**Records for this exercise**.
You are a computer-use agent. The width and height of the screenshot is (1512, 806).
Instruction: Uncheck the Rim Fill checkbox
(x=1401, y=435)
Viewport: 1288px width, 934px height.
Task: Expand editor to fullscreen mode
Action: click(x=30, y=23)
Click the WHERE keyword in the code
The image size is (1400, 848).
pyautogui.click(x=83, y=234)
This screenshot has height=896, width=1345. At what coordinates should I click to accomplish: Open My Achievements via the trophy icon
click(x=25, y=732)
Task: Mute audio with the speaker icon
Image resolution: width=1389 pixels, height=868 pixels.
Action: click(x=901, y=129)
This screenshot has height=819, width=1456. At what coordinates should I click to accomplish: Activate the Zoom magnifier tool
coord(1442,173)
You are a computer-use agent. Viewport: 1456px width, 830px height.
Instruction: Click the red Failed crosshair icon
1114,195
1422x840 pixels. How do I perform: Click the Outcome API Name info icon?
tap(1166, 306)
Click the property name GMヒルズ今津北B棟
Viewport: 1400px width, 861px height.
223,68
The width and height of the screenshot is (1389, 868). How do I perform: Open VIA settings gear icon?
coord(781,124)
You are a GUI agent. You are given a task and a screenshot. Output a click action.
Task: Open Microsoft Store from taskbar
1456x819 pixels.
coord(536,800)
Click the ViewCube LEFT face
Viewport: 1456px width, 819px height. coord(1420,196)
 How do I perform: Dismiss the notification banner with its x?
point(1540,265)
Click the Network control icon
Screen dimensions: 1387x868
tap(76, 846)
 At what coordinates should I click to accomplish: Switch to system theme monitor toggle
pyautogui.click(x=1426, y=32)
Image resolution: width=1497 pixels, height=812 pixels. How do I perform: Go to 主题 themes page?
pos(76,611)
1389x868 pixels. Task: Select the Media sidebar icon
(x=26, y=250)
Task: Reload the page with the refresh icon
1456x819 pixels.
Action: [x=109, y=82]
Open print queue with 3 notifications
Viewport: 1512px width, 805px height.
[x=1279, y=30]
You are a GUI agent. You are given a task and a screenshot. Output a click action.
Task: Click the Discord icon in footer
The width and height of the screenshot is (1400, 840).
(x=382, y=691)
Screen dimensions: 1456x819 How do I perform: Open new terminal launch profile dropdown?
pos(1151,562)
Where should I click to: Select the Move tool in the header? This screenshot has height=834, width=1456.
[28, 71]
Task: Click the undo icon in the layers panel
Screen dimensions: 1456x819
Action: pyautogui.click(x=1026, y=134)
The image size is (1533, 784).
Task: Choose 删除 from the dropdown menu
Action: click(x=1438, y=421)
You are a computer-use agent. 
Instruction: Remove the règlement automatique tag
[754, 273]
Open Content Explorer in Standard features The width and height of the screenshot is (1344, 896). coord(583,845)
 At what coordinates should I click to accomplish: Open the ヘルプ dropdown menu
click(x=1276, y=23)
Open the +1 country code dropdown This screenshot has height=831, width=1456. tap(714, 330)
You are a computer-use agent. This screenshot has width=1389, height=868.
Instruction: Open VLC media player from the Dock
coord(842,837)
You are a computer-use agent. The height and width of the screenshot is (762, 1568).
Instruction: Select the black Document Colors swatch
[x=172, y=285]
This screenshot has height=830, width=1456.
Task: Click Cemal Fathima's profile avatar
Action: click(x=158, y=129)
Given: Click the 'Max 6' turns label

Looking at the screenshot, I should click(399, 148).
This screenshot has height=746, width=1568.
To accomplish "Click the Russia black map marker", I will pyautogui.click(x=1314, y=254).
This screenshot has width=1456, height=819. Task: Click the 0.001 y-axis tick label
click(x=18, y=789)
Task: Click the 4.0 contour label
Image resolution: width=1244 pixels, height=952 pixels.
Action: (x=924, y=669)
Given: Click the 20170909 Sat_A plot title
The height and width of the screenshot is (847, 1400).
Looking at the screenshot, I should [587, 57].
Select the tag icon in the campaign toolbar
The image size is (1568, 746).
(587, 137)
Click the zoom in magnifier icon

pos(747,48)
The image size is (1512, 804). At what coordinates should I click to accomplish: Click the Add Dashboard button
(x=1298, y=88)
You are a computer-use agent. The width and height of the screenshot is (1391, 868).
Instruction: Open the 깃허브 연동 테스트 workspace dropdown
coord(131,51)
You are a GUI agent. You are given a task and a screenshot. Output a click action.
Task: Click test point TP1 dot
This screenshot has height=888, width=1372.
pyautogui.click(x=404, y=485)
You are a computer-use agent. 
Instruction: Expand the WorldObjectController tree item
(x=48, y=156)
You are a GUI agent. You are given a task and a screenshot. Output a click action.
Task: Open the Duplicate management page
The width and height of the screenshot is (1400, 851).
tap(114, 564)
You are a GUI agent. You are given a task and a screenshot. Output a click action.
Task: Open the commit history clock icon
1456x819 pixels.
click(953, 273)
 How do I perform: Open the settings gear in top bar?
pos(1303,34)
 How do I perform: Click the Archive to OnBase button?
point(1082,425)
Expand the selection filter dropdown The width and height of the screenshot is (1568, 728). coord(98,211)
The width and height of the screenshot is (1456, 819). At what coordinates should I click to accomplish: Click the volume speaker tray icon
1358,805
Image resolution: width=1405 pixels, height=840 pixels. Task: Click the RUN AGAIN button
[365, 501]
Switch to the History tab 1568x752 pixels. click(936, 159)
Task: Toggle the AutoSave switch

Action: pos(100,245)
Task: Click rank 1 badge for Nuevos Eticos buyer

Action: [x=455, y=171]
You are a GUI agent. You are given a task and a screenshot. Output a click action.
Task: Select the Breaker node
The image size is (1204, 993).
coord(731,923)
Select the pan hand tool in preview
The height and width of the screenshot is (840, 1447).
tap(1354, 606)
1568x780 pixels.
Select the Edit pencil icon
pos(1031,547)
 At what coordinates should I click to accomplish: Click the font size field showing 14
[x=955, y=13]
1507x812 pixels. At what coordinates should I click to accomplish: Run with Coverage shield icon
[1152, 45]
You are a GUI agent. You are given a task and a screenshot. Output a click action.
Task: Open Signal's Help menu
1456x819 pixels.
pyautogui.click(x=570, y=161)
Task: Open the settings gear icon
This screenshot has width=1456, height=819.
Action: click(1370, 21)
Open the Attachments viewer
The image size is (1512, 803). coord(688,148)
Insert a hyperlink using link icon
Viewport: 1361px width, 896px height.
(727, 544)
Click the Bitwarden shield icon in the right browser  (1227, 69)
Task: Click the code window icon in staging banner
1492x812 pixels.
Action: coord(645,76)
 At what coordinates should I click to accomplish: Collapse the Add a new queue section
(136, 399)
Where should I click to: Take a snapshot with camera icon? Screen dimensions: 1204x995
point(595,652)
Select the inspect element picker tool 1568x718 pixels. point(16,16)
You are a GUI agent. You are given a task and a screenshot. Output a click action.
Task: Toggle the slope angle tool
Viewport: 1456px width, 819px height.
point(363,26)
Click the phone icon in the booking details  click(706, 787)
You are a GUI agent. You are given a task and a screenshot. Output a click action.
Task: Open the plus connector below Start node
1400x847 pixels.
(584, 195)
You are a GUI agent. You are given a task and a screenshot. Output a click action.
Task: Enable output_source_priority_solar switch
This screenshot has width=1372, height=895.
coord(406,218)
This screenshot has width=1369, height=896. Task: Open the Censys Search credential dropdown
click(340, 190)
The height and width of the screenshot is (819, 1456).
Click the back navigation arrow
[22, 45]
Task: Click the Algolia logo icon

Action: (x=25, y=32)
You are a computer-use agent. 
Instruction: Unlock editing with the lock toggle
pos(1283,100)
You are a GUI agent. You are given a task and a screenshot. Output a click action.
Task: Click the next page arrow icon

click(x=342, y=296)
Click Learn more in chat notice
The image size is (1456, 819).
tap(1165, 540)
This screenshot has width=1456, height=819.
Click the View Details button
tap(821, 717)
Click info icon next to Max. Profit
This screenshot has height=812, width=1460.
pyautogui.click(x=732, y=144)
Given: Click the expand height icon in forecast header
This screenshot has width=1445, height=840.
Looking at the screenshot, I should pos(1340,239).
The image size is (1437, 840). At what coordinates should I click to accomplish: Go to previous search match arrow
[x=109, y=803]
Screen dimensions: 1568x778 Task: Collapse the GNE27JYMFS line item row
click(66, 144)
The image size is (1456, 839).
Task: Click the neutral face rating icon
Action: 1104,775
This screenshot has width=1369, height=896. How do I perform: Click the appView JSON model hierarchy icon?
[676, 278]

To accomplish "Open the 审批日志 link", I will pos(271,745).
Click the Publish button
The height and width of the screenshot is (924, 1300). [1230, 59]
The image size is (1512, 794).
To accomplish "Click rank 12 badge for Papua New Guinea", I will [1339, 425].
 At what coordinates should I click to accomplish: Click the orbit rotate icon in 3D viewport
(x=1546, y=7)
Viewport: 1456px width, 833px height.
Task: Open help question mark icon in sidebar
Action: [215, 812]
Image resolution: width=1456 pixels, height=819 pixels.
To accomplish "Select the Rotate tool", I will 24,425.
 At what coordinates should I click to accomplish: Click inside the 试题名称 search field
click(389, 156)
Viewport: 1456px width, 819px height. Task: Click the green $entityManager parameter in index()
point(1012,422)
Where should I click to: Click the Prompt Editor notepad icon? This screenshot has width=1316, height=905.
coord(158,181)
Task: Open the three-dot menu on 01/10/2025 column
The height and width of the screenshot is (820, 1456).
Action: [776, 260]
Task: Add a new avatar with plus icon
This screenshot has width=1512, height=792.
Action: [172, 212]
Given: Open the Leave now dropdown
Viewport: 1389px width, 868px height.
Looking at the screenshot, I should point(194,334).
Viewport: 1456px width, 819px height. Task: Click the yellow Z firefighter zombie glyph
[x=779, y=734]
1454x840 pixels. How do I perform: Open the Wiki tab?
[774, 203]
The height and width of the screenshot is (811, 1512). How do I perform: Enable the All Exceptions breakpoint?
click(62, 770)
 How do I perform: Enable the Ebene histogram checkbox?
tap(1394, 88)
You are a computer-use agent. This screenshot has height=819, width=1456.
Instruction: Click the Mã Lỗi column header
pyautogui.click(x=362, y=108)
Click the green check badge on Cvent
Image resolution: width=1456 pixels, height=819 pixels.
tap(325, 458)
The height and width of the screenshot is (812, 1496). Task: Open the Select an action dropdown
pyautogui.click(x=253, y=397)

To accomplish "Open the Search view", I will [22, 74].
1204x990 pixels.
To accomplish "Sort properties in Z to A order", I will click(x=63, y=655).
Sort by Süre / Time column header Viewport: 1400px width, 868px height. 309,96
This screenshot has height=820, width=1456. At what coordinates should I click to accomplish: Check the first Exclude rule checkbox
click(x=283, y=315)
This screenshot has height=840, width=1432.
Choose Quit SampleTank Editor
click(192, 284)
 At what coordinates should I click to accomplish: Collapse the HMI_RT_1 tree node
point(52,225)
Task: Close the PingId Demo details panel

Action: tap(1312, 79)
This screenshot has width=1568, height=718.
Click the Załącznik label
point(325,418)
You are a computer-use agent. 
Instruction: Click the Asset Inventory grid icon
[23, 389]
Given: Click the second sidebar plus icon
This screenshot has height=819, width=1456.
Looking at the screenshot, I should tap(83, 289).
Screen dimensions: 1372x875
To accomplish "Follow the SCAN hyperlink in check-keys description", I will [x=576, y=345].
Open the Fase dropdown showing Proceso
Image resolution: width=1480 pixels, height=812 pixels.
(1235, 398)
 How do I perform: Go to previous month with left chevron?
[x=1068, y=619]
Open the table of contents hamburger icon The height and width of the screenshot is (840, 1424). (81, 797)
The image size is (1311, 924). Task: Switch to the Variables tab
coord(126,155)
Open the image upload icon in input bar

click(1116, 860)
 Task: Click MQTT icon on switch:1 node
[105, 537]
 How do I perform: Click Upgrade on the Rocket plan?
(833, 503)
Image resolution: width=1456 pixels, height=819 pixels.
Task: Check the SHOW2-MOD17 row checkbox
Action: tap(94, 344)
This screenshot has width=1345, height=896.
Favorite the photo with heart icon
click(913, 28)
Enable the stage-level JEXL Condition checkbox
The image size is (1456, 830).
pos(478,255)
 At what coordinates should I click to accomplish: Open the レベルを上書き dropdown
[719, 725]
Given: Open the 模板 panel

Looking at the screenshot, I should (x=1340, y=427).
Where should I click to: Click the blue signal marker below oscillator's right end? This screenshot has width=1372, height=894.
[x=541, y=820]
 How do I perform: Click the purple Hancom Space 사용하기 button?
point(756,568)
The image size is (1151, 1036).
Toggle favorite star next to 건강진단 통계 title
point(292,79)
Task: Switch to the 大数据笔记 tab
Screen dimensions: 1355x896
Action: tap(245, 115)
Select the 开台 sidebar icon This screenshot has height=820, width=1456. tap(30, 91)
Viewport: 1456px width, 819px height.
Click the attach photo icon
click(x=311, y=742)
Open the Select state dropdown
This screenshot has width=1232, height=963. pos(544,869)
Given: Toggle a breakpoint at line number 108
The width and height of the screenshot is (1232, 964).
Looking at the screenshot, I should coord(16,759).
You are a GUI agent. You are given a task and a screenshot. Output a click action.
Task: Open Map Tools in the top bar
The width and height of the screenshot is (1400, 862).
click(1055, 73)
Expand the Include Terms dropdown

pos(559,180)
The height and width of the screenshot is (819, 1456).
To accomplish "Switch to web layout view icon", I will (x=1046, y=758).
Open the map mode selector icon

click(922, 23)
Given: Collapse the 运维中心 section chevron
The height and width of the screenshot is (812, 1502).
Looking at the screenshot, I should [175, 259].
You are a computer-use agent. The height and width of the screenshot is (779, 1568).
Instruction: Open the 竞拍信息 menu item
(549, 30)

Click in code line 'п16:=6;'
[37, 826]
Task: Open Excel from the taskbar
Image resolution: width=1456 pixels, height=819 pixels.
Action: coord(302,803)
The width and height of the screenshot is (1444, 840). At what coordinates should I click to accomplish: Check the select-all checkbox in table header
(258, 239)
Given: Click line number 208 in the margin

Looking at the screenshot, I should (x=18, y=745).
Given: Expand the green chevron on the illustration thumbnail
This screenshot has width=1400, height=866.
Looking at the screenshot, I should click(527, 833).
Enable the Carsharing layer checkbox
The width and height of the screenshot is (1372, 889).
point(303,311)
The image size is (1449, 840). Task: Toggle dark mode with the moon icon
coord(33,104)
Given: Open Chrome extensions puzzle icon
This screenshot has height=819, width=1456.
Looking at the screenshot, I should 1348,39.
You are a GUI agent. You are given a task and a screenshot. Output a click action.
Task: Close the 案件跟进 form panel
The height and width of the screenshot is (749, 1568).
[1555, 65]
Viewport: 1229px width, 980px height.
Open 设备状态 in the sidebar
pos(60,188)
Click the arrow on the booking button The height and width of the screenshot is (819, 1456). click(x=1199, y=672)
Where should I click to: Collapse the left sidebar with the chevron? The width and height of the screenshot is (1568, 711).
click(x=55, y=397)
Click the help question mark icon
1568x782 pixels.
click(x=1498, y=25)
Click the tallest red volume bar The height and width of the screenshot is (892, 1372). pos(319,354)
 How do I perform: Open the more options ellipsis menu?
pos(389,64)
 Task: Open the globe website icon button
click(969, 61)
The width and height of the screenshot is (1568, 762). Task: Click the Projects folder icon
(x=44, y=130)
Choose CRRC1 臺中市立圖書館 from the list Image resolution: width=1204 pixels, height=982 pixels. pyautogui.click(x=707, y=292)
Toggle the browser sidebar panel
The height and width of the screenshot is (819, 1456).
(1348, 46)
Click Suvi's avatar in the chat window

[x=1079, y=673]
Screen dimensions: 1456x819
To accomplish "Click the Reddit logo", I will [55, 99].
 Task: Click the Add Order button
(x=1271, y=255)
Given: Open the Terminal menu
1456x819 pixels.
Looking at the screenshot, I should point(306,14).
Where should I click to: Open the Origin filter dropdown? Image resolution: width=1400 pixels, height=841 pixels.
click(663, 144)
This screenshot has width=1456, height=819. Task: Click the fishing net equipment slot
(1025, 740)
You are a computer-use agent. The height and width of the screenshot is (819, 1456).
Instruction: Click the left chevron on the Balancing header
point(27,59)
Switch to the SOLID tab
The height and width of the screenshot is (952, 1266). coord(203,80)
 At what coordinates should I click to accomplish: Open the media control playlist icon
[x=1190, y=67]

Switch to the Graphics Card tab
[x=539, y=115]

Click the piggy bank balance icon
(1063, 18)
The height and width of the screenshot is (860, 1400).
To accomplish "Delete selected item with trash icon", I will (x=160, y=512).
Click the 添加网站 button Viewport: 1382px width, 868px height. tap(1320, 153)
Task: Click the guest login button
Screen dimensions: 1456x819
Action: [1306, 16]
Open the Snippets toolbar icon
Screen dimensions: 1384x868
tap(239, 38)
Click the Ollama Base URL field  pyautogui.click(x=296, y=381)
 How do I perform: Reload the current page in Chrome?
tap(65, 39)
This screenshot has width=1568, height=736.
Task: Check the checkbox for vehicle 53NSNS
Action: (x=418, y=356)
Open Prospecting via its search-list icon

**Work instructions**. Return, from the data above, each line in which the string "booking" appears.

**Problem solution**.
Click the phone icon in the booking details  click(706, 787)
Click the arrow on the booking button The height and width of the screenshot is (819, 1456). click(x=1199, y=672)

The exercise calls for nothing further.